Stored data:

━━━━━━

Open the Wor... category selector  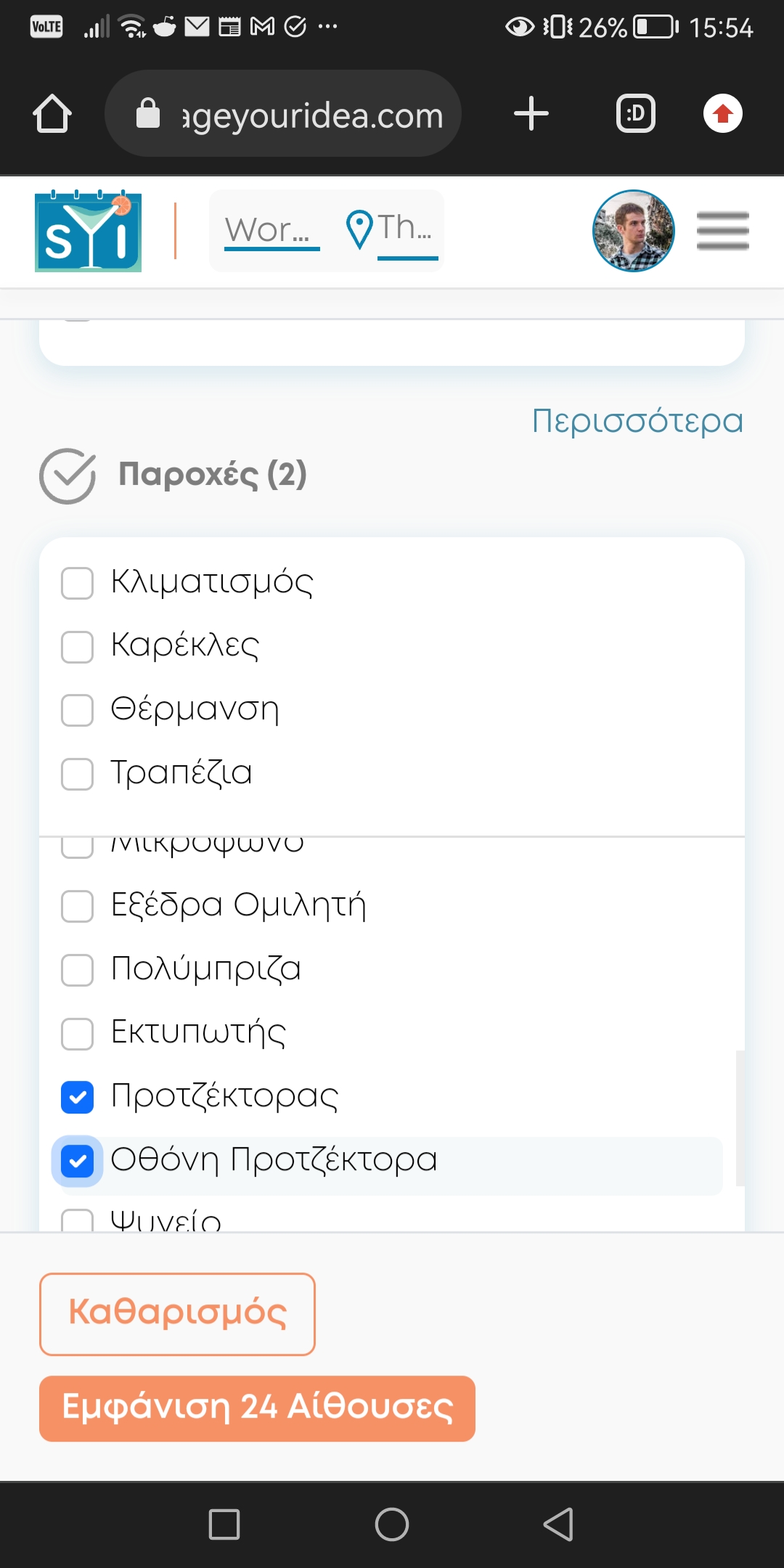click(270, 231)
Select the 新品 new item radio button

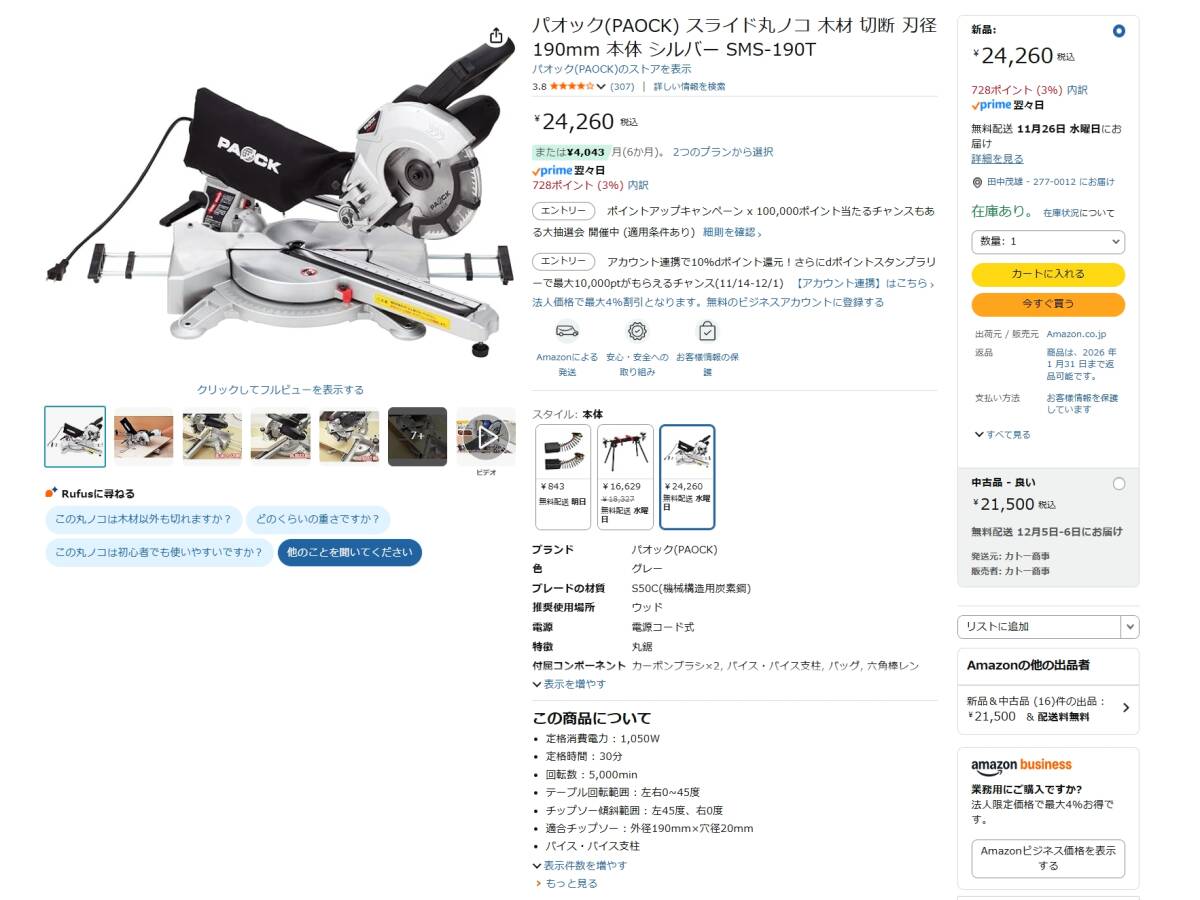point(1118,31)
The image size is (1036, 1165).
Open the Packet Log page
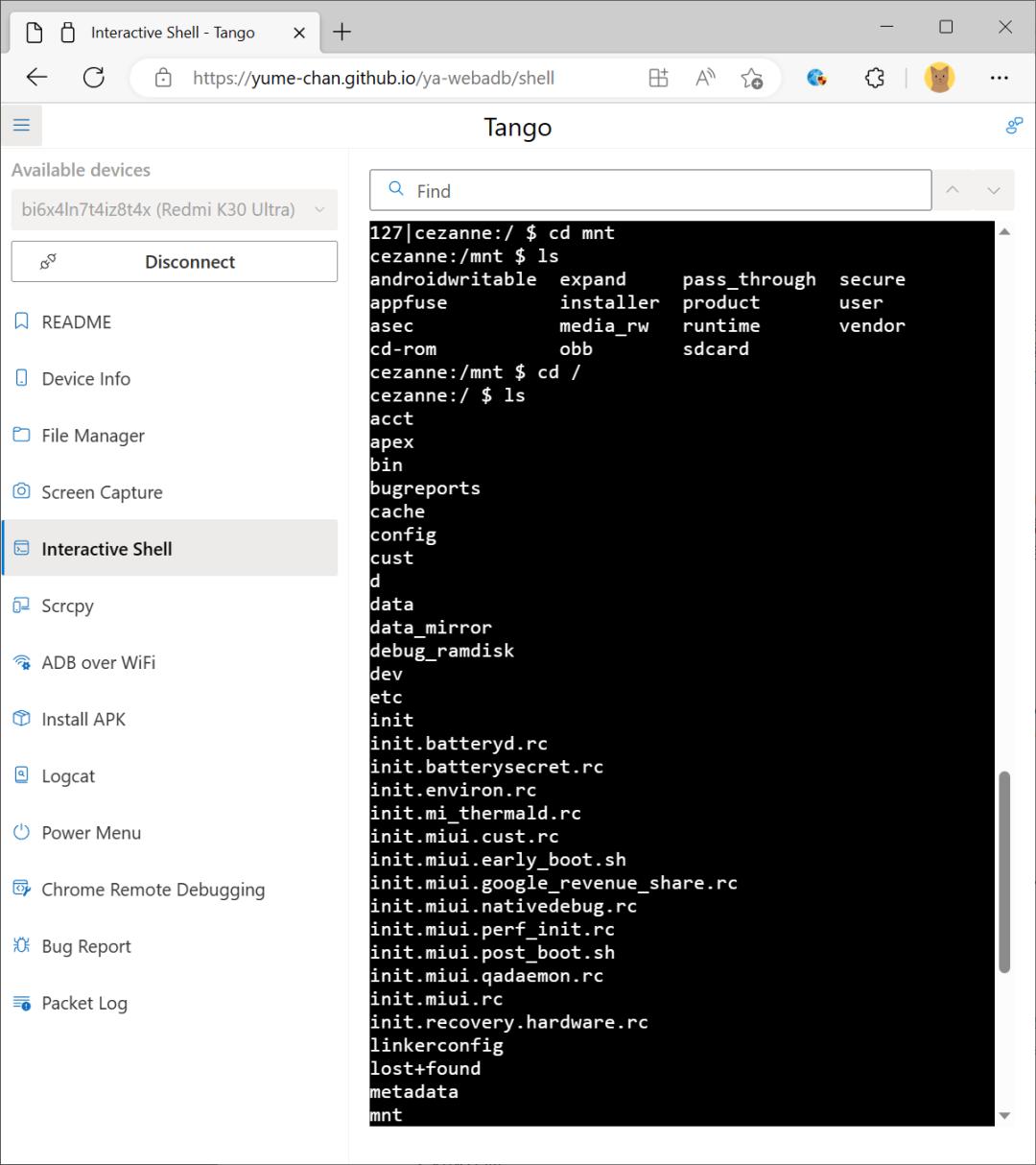click(84, 1003)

━━━━━━

Your instructions: Begin at the line containing "Select the 新品 new item radio button" and transcribe exactly every line through the end of the records, both ends included, leaving the pictures out.

Output below:
Select the 新品 new item radio button

point(1118,31)
The image size is (1036, 1165).
Open the Packet Log page
click(84, 1003)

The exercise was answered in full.